Ligand discovery and optimisation for metal catalysed asymmetric synthesis

Identifying a suitable ligand is central to achieving high enantioselectivity in a metal catalysed reaction. The group has developed several new classes of ligand based principally on ferrocene and a related cobalt sandwich complex. These usually display planar and central chirality, and the basis of our approach to ligand optimisation involves controlling the selective formation of two or more of these chirality elements, and identifying the matched stereochemical relationship.

Representative ligands_2

Ferrocene-based ligands developed by several groups have been applied extensively in metal catalysed asymmetric synthesis, and many are available commercially from catalogue suppliers as summarised here. To aid the process of ligand identification, reaction summaries are provided for several of these ligand classes.

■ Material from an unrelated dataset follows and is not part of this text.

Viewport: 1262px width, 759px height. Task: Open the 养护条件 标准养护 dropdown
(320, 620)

Metallacycles as catalysts and precatalysts in asymmetric synthesis

Metallacycles are typically bidentate ligand-metal complexes synthesised by C-H activation. Use of a ferrocene or cobalt sandwich complex precursor results in a new element of planar chirality, and the group has developed several stereoselective methods to control this reaction. Planar chiral metallacycles, notably palladacycles, have been widely used as catalysts in asymmetric synthesis. In addition they have the potential to be used as precatalysts following introduction of an additional ligating group (Y) and metal capture.

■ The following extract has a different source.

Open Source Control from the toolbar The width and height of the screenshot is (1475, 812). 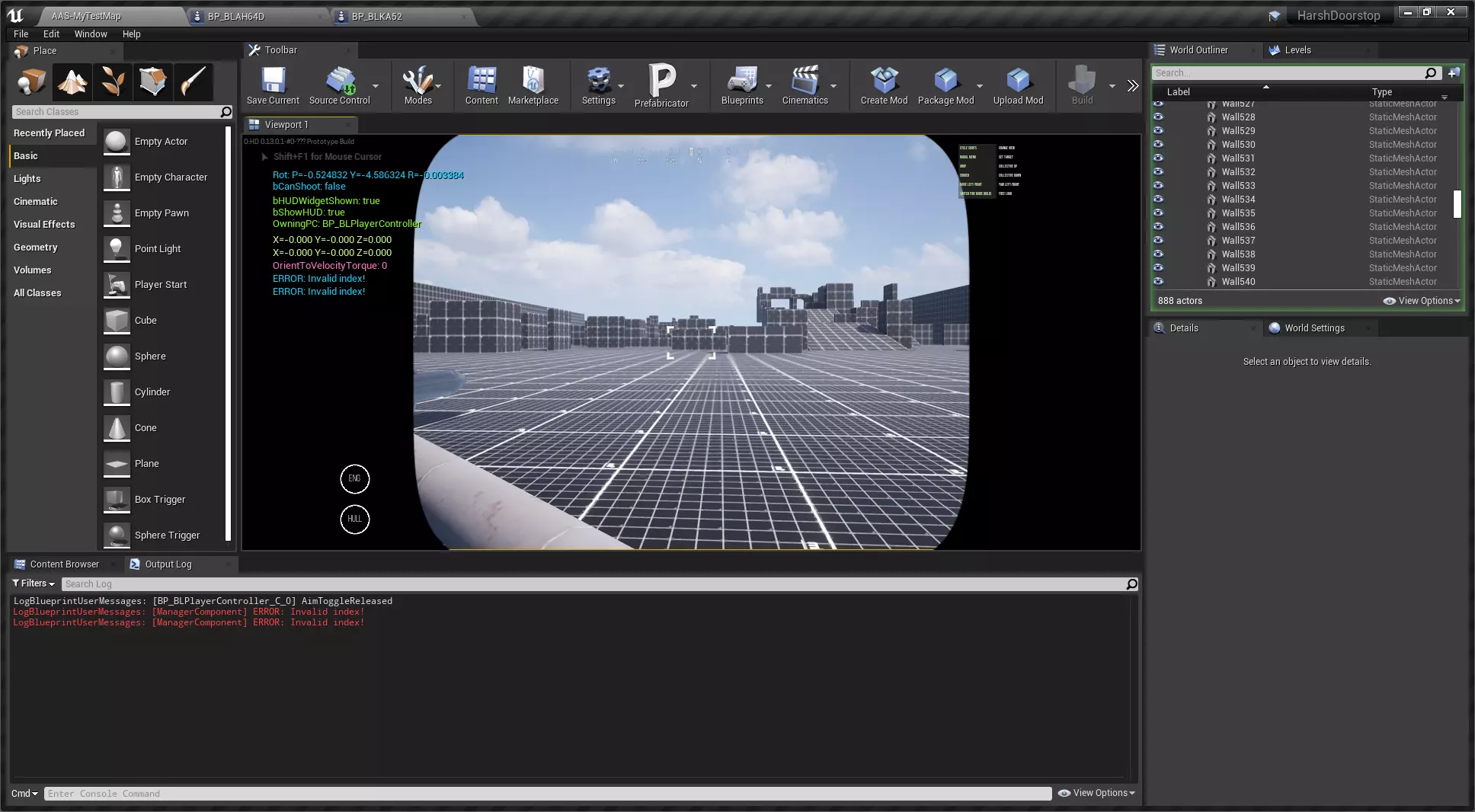click(339, 85)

Sequential catalysis and the synthesis of bioactive compounds

The products of asymmetric catalysis may be further diversified by linking to a second catalysed process where orthogonal reactivity is exploited to give additional structural, functional group and stereochemical complexity. In this way simple prochiral  starting materials are converted quickly into novel fragment and lead-like compounds, starting points for the discovery of bioactive compounds.